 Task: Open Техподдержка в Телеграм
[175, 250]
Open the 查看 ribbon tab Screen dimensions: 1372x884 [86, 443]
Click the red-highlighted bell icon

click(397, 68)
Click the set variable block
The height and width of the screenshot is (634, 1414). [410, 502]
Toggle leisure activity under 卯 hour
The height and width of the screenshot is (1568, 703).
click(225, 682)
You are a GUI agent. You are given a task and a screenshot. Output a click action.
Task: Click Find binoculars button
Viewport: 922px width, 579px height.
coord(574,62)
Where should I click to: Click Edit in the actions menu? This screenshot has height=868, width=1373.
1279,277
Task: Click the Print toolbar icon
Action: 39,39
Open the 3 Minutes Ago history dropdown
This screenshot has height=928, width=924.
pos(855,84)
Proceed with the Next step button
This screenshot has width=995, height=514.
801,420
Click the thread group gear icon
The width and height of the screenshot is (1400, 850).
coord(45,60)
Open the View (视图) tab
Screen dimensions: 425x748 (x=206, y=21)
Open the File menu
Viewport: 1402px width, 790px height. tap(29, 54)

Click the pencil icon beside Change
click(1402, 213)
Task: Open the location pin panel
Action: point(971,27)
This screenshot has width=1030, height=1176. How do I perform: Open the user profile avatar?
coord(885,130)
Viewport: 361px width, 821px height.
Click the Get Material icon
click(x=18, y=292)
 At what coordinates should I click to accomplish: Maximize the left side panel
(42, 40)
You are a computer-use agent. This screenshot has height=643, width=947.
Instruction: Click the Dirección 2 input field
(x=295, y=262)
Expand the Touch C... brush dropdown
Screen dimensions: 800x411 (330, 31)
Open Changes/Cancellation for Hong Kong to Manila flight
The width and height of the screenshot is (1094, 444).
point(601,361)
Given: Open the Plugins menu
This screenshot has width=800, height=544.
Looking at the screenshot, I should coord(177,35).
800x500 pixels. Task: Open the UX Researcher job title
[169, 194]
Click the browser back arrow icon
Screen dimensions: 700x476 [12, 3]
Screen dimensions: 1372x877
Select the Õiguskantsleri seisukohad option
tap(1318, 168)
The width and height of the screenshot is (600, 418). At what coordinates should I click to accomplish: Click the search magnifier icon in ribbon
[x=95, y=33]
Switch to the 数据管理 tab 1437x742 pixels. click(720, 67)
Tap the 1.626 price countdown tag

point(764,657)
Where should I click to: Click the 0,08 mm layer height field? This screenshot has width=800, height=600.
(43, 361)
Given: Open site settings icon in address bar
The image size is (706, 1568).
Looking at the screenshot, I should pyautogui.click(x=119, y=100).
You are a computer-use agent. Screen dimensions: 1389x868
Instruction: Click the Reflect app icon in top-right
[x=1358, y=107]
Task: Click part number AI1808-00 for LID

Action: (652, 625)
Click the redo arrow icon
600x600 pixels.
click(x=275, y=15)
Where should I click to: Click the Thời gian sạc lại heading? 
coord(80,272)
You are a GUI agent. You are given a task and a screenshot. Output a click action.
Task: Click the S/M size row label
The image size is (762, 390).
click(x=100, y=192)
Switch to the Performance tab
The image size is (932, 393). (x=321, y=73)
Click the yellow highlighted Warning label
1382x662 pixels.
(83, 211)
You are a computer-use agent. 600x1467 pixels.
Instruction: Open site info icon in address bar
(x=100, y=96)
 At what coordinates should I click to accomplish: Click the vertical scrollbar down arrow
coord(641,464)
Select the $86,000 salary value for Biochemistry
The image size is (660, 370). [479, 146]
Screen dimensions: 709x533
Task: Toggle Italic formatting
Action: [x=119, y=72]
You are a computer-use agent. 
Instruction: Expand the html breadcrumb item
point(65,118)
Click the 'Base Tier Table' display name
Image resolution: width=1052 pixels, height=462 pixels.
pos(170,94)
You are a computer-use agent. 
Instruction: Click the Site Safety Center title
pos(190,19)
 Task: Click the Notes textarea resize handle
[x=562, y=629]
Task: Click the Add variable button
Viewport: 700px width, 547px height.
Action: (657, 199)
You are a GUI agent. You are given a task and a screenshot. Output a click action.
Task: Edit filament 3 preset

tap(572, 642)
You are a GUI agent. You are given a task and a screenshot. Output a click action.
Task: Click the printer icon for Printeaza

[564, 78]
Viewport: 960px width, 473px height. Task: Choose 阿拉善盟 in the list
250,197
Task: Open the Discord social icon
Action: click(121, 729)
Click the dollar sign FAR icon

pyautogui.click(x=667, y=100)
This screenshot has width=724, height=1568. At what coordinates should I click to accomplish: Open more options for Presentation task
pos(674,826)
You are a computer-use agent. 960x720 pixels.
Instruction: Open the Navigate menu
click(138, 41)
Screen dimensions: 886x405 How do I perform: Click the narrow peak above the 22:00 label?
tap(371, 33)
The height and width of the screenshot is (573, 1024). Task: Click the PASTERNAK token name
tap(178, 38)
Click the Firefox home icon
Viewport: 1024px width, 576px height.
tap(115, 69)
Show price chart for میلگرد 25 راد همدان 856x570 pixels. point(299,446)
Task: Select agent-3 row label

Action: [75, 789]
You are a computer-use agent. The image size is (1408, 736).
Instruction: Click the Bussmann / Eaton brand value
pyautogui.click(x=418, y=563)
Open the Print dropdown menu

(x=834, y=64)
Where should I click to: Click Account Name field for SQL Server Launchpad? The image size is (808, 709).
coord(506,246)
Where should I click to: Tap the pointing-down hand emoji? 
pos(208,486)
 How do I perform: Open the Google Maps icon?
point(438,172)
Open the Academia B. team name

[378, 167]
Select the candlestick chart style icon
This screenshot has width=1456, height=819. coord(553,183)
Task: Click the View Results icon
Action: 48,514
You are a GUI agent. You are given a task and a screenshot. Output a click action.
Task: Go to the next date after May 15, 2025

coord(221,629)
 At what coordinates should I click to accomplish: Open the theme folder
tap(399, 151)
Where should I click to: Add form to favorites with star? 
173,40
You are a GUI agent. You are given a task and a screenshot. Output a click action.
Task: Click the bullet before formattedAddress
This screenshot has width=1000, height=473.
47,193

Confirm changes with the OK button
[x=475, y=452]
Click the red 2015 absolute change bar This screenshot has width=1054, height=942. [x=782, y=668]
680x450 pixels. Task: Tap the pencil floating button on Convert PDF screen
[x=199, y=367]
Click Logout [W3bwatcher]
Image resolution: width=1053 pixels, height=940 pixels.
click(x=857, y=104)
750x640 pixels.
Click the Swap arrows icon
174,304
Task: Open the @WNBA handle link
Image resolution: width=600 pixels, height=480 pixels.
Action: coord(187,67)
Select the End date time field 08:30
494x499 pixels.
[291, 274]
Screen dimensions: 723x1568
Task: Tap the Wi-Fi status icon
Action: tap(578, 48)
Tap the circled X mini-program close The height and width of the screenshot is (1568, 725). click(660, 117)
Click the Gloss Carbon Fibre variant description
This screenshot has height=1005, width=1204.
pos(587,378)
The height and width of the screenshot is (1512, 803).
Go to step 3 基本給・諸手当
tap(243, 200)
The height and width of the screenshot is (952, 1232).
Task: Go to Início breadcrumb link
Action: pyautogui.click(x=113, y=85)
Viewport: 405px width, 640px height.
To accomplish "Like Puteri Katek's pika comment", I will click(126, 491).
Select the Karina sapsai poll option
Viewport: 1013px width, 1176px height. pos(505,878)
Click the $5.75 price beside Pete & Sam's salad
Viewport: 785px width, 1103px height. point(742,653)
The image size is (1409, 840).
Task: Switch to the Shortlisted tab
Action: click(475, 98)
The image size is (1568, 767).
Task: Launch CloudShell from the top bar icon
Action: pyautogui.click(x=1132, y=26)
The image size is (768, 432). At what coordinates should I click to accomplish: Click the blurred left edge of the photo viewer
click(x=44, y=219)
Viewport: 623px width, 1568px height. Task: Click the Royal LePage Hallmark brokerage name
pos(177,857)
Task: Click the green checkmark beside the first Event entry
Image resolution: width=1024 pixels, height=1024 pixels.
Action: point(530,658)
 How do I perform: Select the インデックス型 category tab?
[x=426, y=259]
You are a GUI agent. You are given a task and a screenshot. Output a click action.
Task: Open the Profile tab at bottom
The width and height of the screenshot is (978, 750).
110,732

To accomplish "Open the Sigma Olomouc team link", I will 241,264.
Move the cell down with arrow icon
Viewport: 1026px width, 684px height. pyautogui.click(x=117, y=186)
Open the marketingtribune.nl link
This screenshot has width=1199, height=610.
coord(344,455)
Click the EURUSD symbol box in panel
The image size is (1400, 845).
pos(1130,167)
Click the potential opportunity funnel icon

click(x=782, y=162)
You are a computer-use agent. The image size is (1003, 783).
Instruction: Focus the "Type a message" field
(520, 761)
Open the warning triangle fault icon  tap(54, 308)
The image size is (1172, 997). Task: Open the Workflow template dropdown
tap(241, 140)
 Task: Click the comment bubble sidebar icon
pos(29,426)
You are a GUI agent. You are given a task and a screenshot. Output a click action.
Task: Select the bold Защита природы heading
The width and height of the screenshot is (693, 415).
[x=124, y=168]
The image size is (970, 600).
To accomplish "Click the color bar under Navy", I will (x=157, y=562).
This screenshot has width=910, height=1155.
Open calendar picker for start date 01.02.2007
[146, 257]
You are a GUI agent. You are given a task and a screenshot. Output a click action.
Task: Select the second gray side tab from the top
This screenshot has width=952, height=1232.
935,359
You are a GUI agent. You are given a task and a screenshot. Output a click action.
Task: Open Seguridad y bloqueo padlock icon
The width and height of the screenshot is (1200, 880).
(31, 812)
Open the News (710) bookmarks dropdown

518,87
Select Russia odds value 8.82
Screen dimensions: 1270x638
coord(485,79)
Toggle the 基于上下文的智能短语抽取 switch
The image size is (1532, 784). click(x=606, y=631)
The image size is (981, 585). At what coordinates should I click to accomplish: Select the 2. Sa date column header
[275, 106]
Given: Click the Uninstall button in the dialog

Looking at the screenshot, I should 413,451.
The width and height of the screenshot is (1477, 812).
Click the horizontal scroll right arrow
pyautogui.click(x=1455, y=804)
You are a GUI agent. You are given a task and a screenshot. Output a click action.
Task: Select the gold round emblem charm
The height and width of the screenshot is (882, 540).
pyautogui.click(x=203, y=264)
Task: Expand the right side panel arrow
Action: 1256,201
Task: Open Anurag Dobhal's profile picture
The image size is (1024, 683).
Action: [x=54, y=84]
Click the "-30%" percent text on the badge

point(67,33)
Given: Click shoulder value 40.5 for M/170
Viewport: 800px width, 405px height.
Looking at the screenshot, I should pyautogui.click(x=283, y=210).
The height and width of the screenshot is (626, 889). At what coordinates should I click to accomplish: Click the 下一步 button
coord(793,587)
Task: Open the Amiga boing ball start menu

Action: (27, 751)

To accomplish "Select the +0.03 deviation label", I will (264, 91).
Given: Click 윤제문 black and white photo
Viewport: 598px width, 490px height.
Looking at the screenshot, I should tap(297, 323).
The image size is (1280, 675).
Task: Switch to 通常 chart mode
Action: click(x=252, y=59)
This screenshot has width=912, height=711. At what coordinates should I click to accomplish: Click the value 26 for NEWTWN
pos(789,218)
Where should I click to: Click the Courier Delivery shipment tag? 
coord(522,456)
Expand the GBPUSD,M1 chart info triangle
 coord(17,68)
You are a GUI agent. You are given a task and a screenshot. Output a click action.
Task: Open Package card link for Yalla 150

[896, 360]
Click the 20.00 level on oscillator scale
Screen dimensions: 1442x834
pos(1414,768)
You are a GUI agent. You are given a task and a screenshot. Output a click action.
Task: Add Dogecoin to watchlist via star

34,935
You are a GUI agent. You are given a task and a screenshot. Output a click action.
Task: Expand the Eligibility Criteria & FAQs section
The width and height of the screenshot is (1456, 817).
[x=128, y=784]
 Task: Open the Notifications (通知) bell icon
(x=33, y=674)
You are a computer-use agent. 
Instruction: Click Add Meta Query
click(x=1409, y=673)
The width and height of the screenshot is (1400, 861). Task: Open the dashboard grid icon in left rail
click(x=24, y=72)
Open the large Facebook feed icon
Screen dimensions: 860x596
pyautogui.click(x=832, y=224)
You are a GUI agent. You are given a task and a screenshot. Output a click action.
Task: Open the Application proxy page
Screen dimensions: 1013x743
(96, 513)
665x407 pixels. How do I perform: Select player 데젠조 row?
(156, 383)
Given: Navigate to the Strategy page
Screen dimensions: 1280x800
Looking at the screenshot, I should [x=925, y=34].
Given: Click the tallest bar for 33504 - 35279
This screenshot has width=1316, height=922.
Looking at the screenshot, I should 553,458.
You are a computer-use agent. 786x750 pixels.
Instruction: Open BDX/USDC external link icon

◆ ◆ ◆

> YOUR GOAL
Among the lines above, repeat exactly those from the line with "Move the cell down with arrow icon" to the line with "Task: Select the gold round emblem charm", counting both ends.

> SOLUTION TO THE PROBLEM
Move the cell down with arrow icon
Viewport: 1026px width, 684px height. pyautogui.click(x=117, y=186)
Open the marketingtribune.nl link
This screenshot has width=1199, height=610.
coord(344,455)
Click the EURUSD symbol box in panel
The image size is (1400, 845).
pos(1130,167)
Click the potential opportunity funnel icon

click(x=782, y=162)
You are a computer-use agent. The image size is (1003, 783).
Instruction: Focus the "Type a message" field
(520, 761)
Open the warning triangle fault icon  tap(54, 308)
The image size is (1172, 997). Task: Open the Workflow template dropdown
tap(241, 140)
 Task: Click the comment bubble sidebar icon
pos(29,426)
You are a GUI agent. You are given a task and a screenshot. Output a click action.
Task: Select the bold Защита природы heading
The width and height of the screenshot is (693, 415).
[x=124, y=168]
The image size is (970, 600).
To accomplish "Click the color bar under Navy", I will (x=157, y=562).
This screenshot has width=910, height=1155.
Open calendar picker for start date 01.02.2007
[146, 257]
You are a GUI agent. You are given a task and a screenshot. Output a click action.
Task: Select the second gray side tab from the top
This screenshot has width=952, height=1232.
935,359
You are a GUI agent. You are given a task and a screenshot. Output a click action.
Task: Open Seguridad y bloqueo padlock icon
The width and height of the screenshot is (1200, 880).
(31, 812)
Open the News (710) bookmarks dropdown

518,87
Select Russia odds value 8.82
Screen dimensions: 1270x638
coord(485,79)
Toggle the 基于上下文的智能短语抽取 switch
The image size is (1532, 784). click(x=606, y=631)
The image size is (981, 585). At what coordinates should I click to accomplish: Select the 2. Sa date column header
[275, 106]
Given: Click the Uninstall button in the dialog

Looking at the screenshot, I should 413,451.
The width and height of the screenshot is (1477, 812).
Click the horizontal scroll right arrow
pyautogui.click(x=1455, y=804)
You are a GUI agent. You are given a task and a screenshot. Output a click action.
Task: Select the gold round emblem charm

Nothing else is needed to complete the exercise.